CI sono rimasta di sasso e se mi avessero scagazzato addosso non mi sarei sentita tanto in imbarazzo.
Sono tornata sulla barca, ho riempito di nuovo il mio piattino, sono scesa di nuovo dalla barca, ho coperto il cibo come se fossi un primate che non deve farsi fregare il pasto dagli altri e sono riuscita a mangiare seduta al tavolo, in un angolino.
Dopo il pranzo gli altri sono andati a fare il bagno nelle acque cristalline della spiaggia più bella del pianeta, io mi sono messa a dormicchiare all'ombra (la mia pelle non avrebbe tollerato altro sole): al mio risveglio un varano gigante e con una faccia perplessa mi stava puntando.
Siamo saliti sulla barca e il ritorno è stato tutto un divertimento tra tartarughe giganti avvistate e la barca che faceva il rally e Beppe che si lanciava i dolcetti con il suo alter ego dell'altra barca.
Ho sentito proprio la leggerezza intensa della bellezza di quella giornata. Mi vibra ancora il cuore se ci penso.
Alla sera abbiamo fatto un giretto in città dove ancora qualche negozietto era aperto, e cenato al Fish d'vine: caro, ma buono.
Cioè, carissimo e ho rischiato di finire come in Colombia con una congestione e la cervicale bloccata perchè il condizionatore era puntato addosso a me senza nemmeno il flap che facesse finta di muovere l'aria.

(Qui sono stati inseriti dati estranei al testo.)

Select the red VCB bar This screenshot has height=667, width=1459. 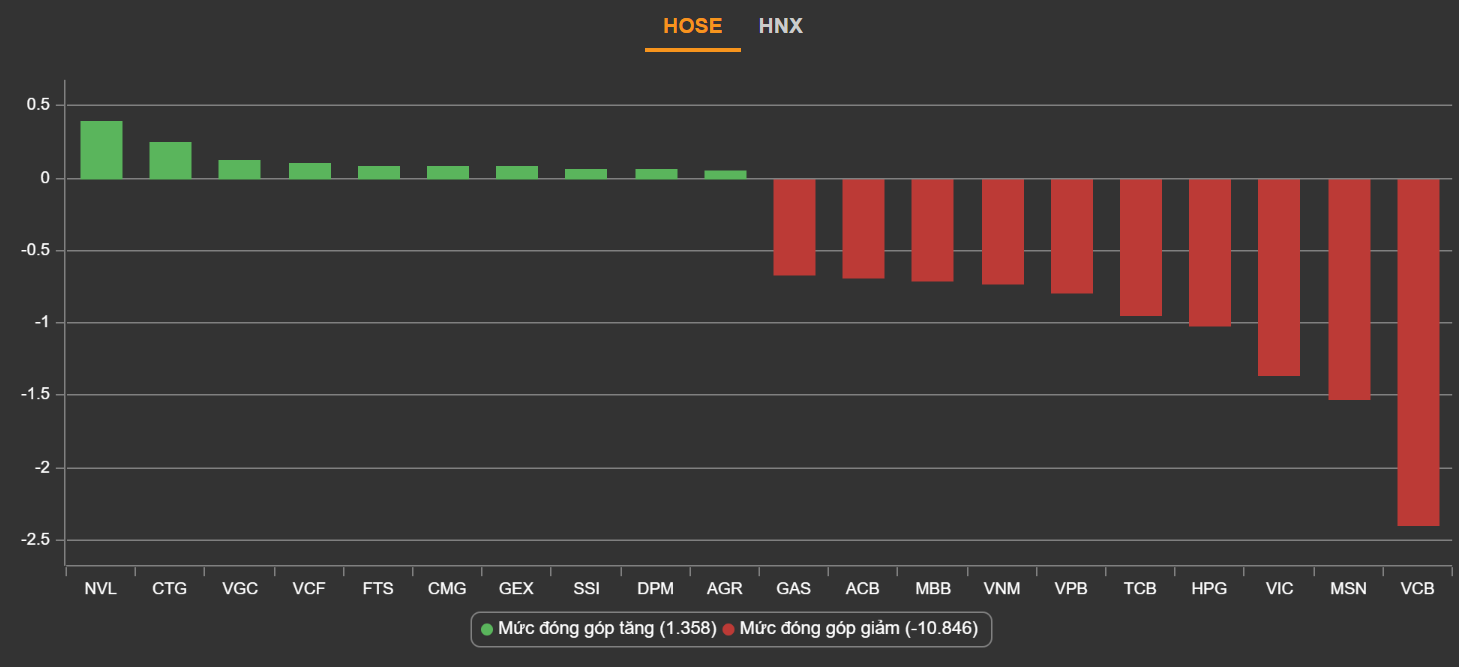(1417, 352)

Ho controllato che sotto il tavolo non ci fossero dei congelati che quelli del ristorante dovevano conservare perchè gli si era rotto il frigorifero... E no, era proprio la temperatura che volevano.
Ho chiesto di spegnere [no, non si può, sorry!], ho chiesto di alzare un pochino la temperatura tanto per non far sì che il mio naso si staccasse come in Alive - sopravvissuti [certo! Alziamo da 21 gradi a 22!]. Niente, lasciamo perdere. Sono uscita di lì e sono andata al McDonald's (o meglio, il Macca come lo chiamano qui) a prendere un the e scaldarmi le mani. Ridicolo.
Siamo ritornati nella casetta e la luca del bagno era ancora rotta: chiamiamo la tizia della reception che arriva sul suo golf kart con un manutentore che scanchera con la lampada e poi gli rimane tutto in mano. La tizia sorride, ci chiede se vogliamo cambiare bungalow tra i sorry e i sorrisi. Maledizione, come sono gentili.
Guardiamo il casino che c'è in camera e decliniamo l'offerta, accettiamo di buon grado di accendere un paio di candele che fanno un effetto romantico accanto alla tenda di plastica e di andare in bagno con delle mini torce come se fossimo i protagonisti di The blair witch project cercando di centrare almeno il buco.
La porta non si chiude, il letti non hanno le lenzuola di sopra, dormo con un occhio aperto per paura che una blatta si posizioni tra le coperte, ho una mezza congestione in atto. E non c'è nulla che potrebbe intaccare il mio umore.
E' una di quelle giornate che restano, lì, per sempre.